Abschließend führten die Vertreter der beschwerdeführenden Gesellschaft noch aus, dass im verfahrensgegenständlichen Vergleich eindeutig festgehalten sei, dass nur die 350.000,- Euro als "***" anzusehen seien und daher nur dieser Betrag als Bemessungsgrundlage für die Vergebührung des Vergleichs entscheidend sei.
Das Bundesfinanzgericht hat erwogen:
Sachverhalt
Die beschwerdeführende Gesellschaft schloss mit der S mit "***" vom einen Vergleich betreffend Schadenersatz für im März 2015 gelieferte schadhafte Kessel. Darin verpflichtete sich die beschwerdeführende Gesellschaft zu einer Schadenersatzleistung iHv 350.000,- Euro an die S.
Beweiswürdigung
Die Sachverhaltsfeststellungen ergeben sich aus den von der beschwerdeführenden Partei im Rahmen der mündlichen Verhandlung vorgelegten Unterlagen.
Aus den vorgelegten Unterlagen ist auch ersichtlich, dass nach Schadensmeldung der S von dieser laufend Zahlungen hinsichtlich anderer Geschäftsvorgänge zurückgehalten wurden.
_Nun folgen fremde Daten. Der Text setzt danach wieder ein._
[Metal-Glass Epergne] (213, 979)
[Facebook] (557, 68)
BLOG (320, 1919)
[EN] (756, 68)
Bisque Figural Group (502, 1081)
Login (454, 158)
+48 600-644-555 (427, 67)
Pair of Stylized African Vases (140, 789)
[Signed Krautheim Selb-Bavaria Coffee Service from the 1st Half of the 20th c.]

Dabei wurde von der S offensichtlich so vorgegangen, dass im Rahmen der laufenden Geschäftsbeziehungen Rechnungen immer nur soweit beglichen wurden, dass der Zahlungsrückstand nie kleiner als rund 800.000,- Euro betrug. Aus den vorgelegten Unterlagen ergab sich weiters, dass nach Abschluss des Vergleichs betreffend Schadenersatz hinsichtlich des schadhaften Kessels eine Bereinigung der Zahlungsrückstände der S bei der beschwerdeführenden Gesellschaft erfolgte.
Rechtliche Beurteilung
Zu Spruchpunkt I. (Stattgabe)
Gem. § 33 TP 20 Abs. 1 lit. b GebG 1957 ist für Vergleiche eine Gebühr iHv 2% vom Gesamtwert der von jeder Partei übernommenen Leistung zu entrichten.
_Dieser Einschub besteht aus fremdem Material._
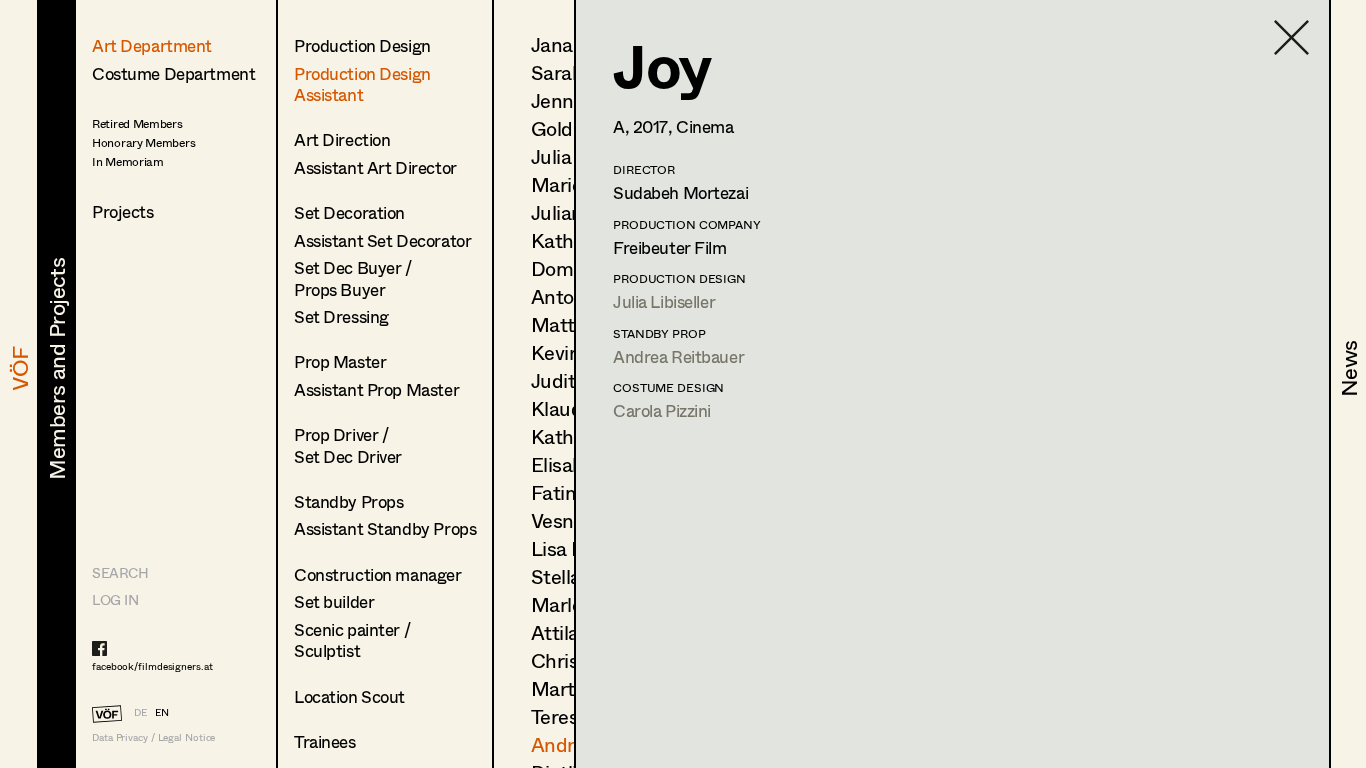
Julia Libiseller (664, 301)
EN (162, 712)
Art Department (152, 45)
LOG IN (115, 599)
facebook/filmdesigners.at (152, 666)
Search (120, 572)
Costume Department (173, 73)
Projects (123, 211)
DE (140, 712)
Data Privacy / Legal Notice (153, 737)
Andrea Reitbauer (678, 356)
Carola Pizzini (662, 410)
Da das GebG keine eigenständige Definition des Begriffs "Vergleich" enthält, ist nach der ständigen Rechtsprechung des Verwaltungsgerichtshofes für die Auslegung dieses Begriffs § 1380 ABGB heranzuziehen. Danach ist ein Vergleich ein Neuerungsvertrag, durch welchen streitige oder zweifelhafte Rechte dergestalt bestimmt werden, dass jede Partei sich wechselseitig etwas zu geben, zu tun oder zu unterlassen verbindet. Ein Vergleich ist somit die unter beiderseitigem Nachgeben einverständliche neue Festlegung streitiger oder zweifelhafter Rechte. Strittig oder zweifelhaft ist ein Recht, wenn die Parteien uneins sind, ob oder in welchem Umfang ein Recht entstanden ist oder noch besteht, wobei die Differenzen gegenwärtige wie zukünftige Rechts- oder Tatfragen betreffen können ( mwN).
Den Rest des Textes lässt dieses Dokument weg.